▶ [LISTED ENTRIES]

- Opening Delimiter -

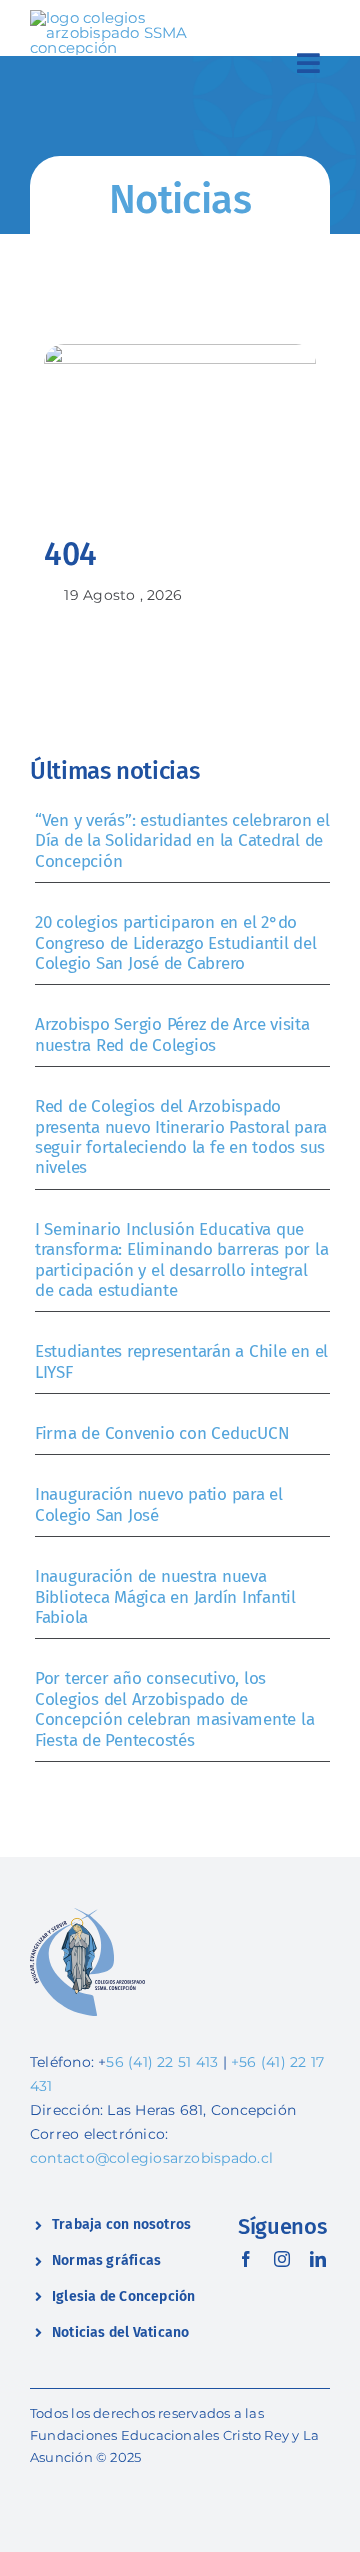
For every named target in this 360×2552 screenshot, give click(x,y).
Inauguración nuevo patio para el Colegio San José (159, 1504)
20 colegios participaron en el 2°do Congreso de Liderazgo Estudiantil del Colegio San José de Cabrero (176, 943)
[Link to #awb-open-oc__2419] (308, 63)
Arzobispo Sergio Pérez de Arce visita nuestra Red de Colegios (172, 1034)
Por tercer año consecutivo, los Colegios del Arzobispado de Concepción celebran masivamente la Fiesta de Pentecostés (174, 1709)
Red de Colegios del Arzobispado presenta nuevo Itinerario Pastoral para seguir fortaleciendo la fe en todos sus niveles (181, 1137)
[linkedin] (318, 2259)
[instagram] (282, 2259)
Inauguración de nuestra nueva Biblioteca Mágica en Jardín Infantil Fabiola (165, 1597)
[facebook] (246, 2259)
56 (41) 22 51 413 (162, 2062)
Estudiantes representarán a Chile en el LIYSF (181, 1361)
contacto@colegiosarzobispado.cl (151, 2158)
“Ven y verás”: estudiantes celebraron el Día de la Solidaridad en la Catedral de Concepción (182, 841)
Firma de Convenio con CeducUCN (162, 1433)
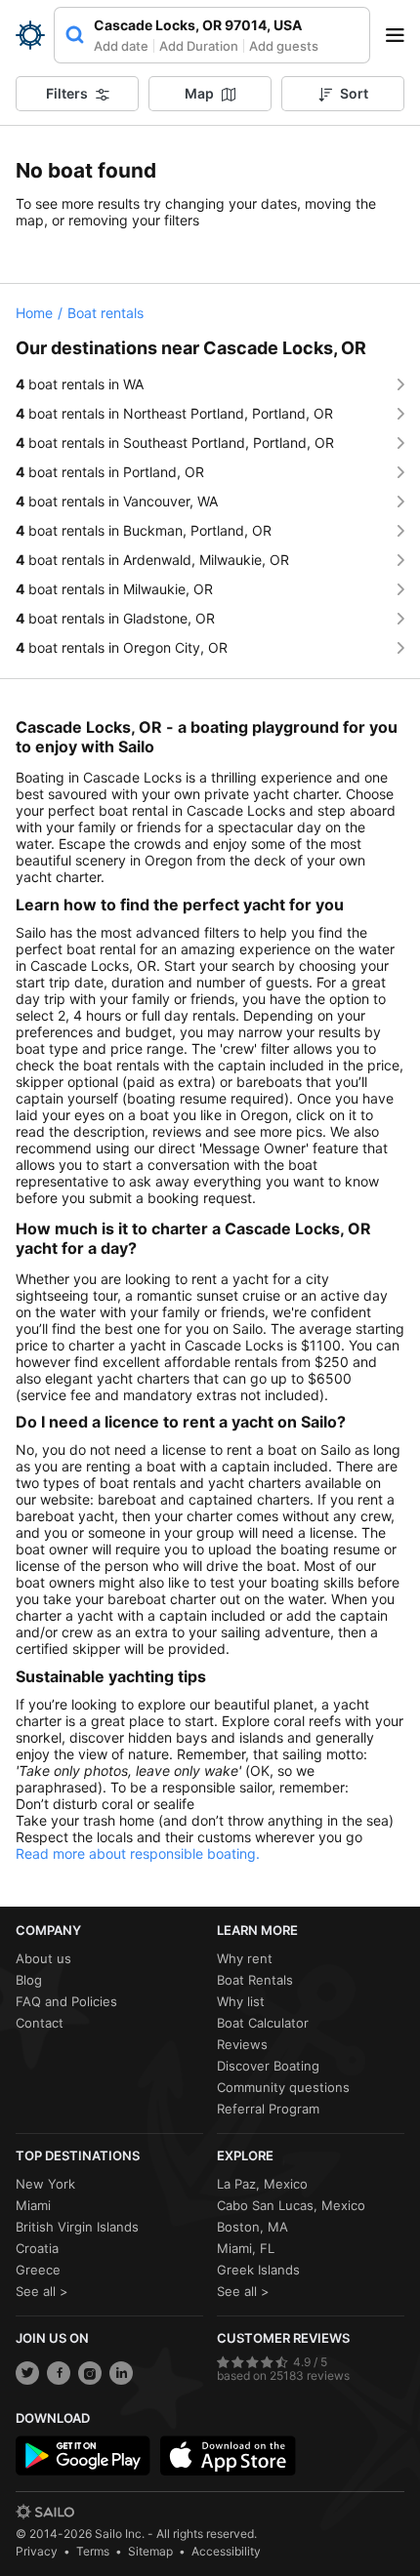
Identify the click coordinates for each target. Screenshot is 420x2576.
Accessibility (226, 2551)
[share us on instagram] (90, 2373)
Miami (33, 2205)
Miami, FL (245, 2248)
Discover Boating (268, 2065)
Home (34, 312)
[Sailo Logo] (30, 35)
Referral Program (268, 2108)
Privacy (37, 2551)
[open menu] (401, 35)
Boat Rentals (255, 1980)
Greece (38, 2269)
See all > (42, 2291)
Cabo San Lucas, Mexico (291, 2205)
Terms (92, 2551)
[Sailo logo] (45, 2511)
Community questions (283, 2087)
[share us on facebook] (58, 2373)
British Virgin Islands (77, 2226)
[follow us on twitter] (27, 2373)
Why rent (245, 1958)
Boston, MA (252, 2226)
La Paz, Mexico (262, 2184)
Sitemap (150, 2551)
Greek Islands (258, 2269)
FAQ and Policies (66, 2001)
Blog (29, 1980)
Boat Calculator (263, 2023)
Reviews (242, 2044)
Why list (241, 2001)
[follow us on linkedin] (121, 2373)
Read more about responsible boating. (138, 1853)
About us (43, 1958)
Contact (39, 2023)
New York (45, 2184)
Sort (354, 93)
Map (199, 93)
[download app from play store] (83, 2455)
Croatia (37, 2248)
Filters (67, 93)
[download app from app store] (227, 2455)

- Closing Delimiter -
- Opening Delimiter -

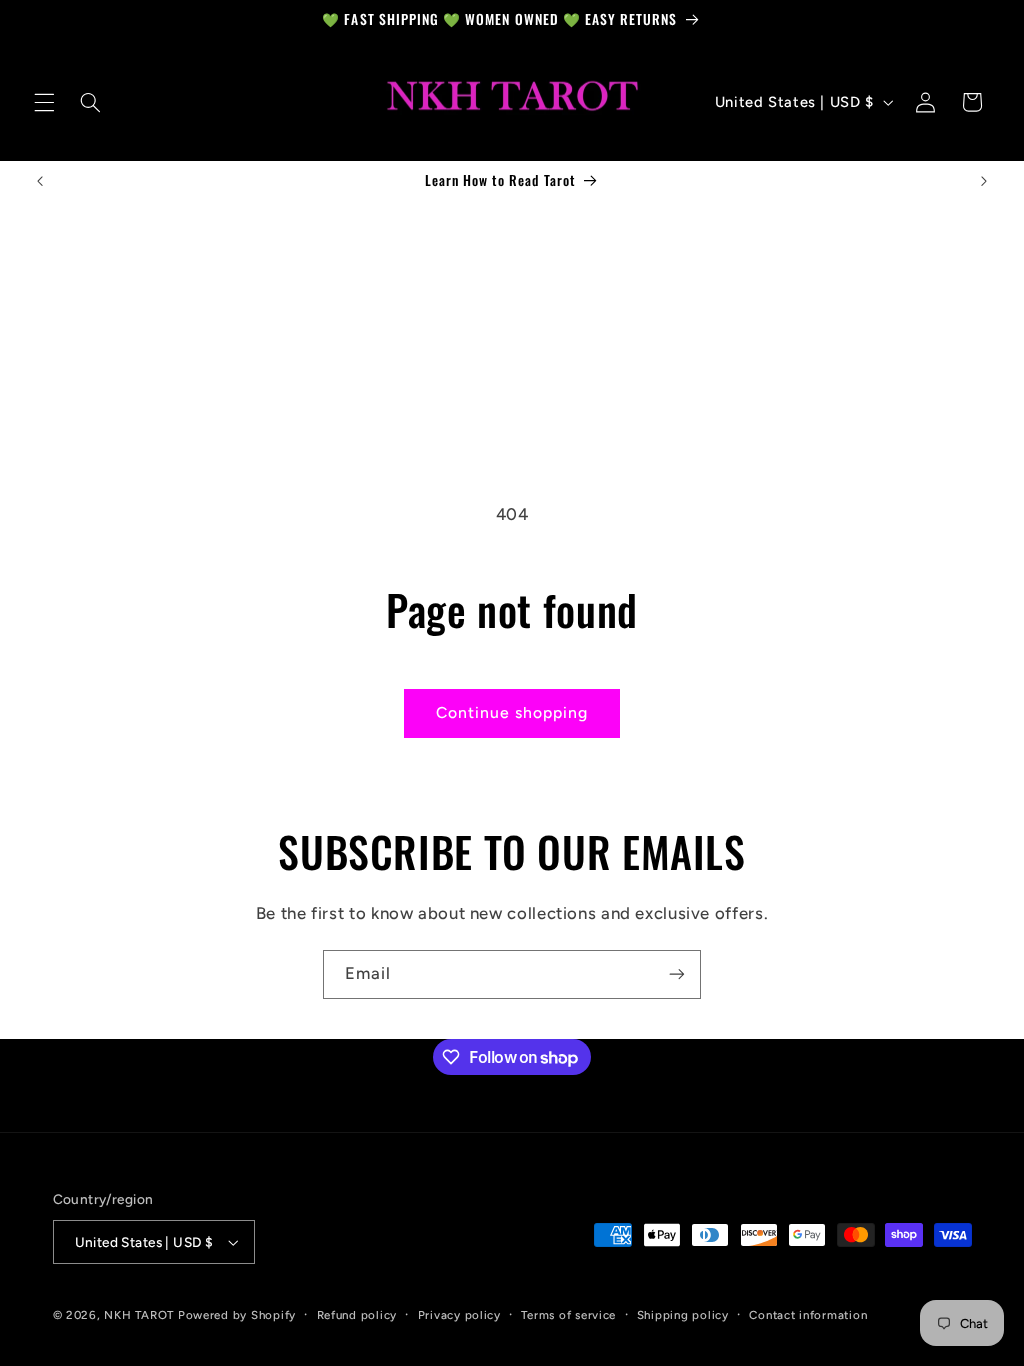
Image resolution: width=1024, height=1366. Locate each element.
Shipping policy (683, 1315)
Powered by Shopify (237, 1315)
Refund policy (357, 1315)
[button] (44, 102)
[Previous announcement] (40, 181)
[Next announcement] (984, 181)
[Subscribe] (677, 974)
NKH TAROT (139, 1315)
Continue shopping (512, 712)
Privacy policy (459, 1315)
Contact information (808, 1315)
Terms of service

- Closing Delimiter -

▶ [WHAT IS BEING ASKED]
Return the stretch of data that begins with the line showing "For every named" and goes on through the line showing "Sort (354, 93)", exactly, with pictures removed.

▶ [RESPONSE TO THIS TASK]
For every named target in this 360×2552 screenshot, give click(x,y).
Inauguración nuevo patio para el Colegio San José (159, 1504)
20 colegios participaron en el 2°do Congreso de Liderazgo Estudiantil del Colegio San José de Cabrero (176, 943)
[Link to #awb-open-oc__2419] (308, 63)
Arzobispo Sergio Pérez de Arce visita nuestra Red de Colegios (172, 1034)
Por tercer año consecutivo, los Colegios del Arzobispado de Concepción celebran masivamente la Fiesta de Pentecostés (174, 1709)
Red de Colegios del Arzobispado presenta nuevo Itinerario Pastoral para seguir fortaleciendo la fe en todos sus niveles (181, 1137)
[linkedin] (318, 2259)
[instagram] (282, 2259)
Inauguración de nuestra nueva Biblioteca Mágica en Jardín Infantil Fabiola (165, 1597)
[facebook] (246, 2259)
56 (41) 22 51 413 (162, 2062)
Estudiantes representarán a Chile en el LIYSF (181, 1361)
contacto@colegiosarzobispado.cl (151, 2158)
“Ven y verás”: estudiantes celebraron el Día de la Solidaridad en la Catedral de Concepción (182, 841)
Firma de Convenio con CeducUCN (162, 1433)
Identify the click coordinates for each target. Screenshot is 420x2576.
Accessibility (226, 2551)
[share us on instagram] (90, 2373)
Miami (33, 2205)
Miami, FL (245, 2248)
Discover Boating (268, 2065)
Home (34, 312)
[Sailo Logo] (30, 35)
Referral Program (268, 2108)
Privacy (37, 2551)
[open menu] (401, 35)
Boat Rentals (255, 1980)
Greece (38, 2269)
See all > (42, 2291)
Cabo San Lucas, Mexico (291, 2205)
Terms (92, 2551)
[Sailo logo] (45, 2511)
Community questions (283, 2087)
[share us on facebook] (58, 2373)
British Virgin Islands (77, 2226)
[follow us on twitter] (27, 2373)
Why rent (245, 1958)
Boston, MA (252, 2226)
La Paz, Mexico (262, 2184)
Sitemap (150, 2551)
Greek Islands (258, 2269)
FAQ and Policies (66, 2001)
Blog (29, 1980)
Boat Calculator (263, 2023)
Reviews (242, 2044)
Why list (241, 2001)
[follow us on linkedin] (121, 2373)
Read more about responsible boating. (138, 1853)
About us (43, 1958)
Contact (39, 2023)
New York (45, 2184)
Sort (354, 93)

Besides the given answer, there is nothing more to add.